Equity financings in the public capital markets, including but not limited to potential additional financings under our CEFF and ATM Programs:

 
o
The Company has a Committed Equity Financing Facility (CEFF) with Kingsbridge Capital Ltd. (Kingsbridge) that could allow it, at its discretion, to raise capital (subject to certain conditions, including volume limitations) at a time and in amounts deemed suitable to support its business plans.  Based on the closing market price of the common stock on March 5, 2012 ($3.58) and assuming that all shares available under the CEFF are issued, the potential availability under the CEFF is approximately $3.6 million.

 
3

 


 
o
In December 2011, the Company entered into a Sales Agency Agreement with Lazard Capital Markets LLC (Lazard), pursuant to which Lazard, as exclusive agent, may, at the Company’s sole discretion and at such times that the Company may choose, sell up to a maximum of $15 million of shares of common stock through an “at-the-market” program (ATM Program).  The ATM Program has a term of two years, subject to earlier termination.  The Company is not required to sell any shares under the ATM Program and may adjust or cancel any order to sell at any time, although it will continue to be responsible for all trade executions that may have occurred prior to the time of adjustment or cancellation.  Based on the closing market price of the common stock on March 5, 2012 ($3.58), and assuming that the full amount available under the ATM Program ($15 million) is sold, the Company may issue up to approximately 4.2 million additional shares under the ATM Program.

 
o
In addition to these programs, the Company plans from time to time to consider equity public offerings to secure additional capital and strengthen the Company’s financial condition.

 
o
There can be no assurance, however, that the CEFF will be available at any time, or, even if available, that the Company will utilize the CEFF prior to its expiration in June 2013; that the Company will issue any shares pursuant to the ATM Program, or that the entire amount provided under the ATM Program will be realized prior the expiration or earlier termination of the ATM Program; or that the Company will undertake any financings or similar transactions, on favorable terms or otherwise.  Even if the Company is able to raise additional capital through additional financings, such financings may only be available on unattractive terms, or, if consummated at prices below then-current market value, which could result in dilution of stockholders’ interests.

Upfront and milestone payments and co-funding of development activities associated with potential strategic alliances or other similar transactions:

 
o
The Company is engaged in discussions with potential strategic partners who could provide development and commercial expertise as well as financial resources (potentially in the form of upfront payments, milestone payments, commercialization royalties and a sharing of research and development expenses) to support the development of SURFAXIN LS and AEROSURF and, if approved, the introduction of these products in Europe and various markets outside the U.S..  There can be no assurance, however, that the Company will be successful in concluding any strategic alliance, collaboration or other financing transaction.

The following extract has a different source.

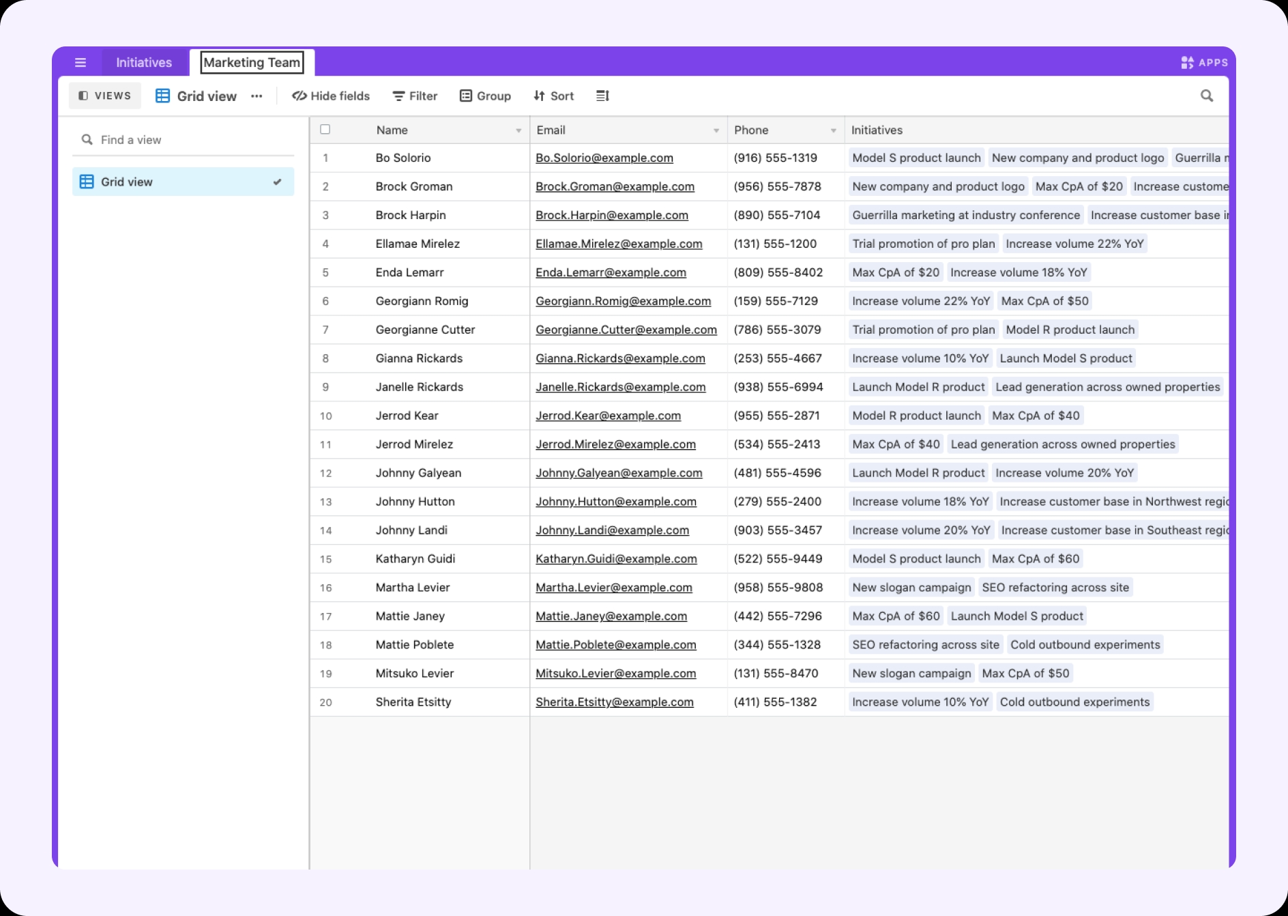Viewport: 1288px width, 916px height.
Task: Expand the Phone column dropdown arrow
Action: click(834, 130)
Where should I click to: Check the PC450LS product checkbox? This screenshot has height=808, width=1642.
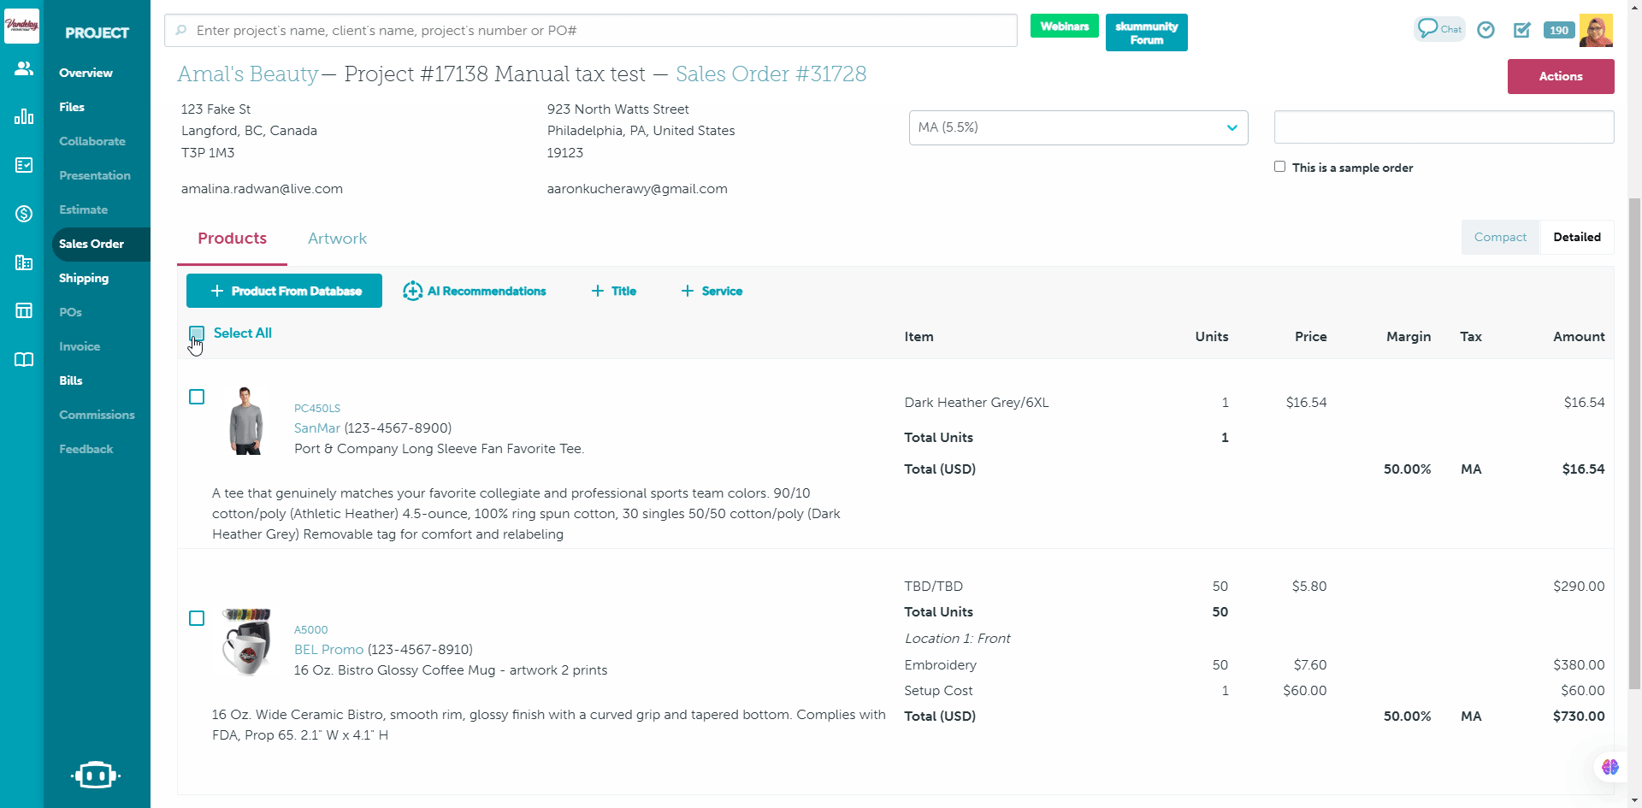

Secured debt arrangements  to fund working capital and/or investment in capital assets:

 
o
In the future, the Company believes that debt could potentially be a component of its capital structure and financing plans.  Future debt arrangements could take the form of capital equipment financing facilities, revolving working capital lines of credit, term loans and other similar transactions to satisfy the Companys working capital requirements.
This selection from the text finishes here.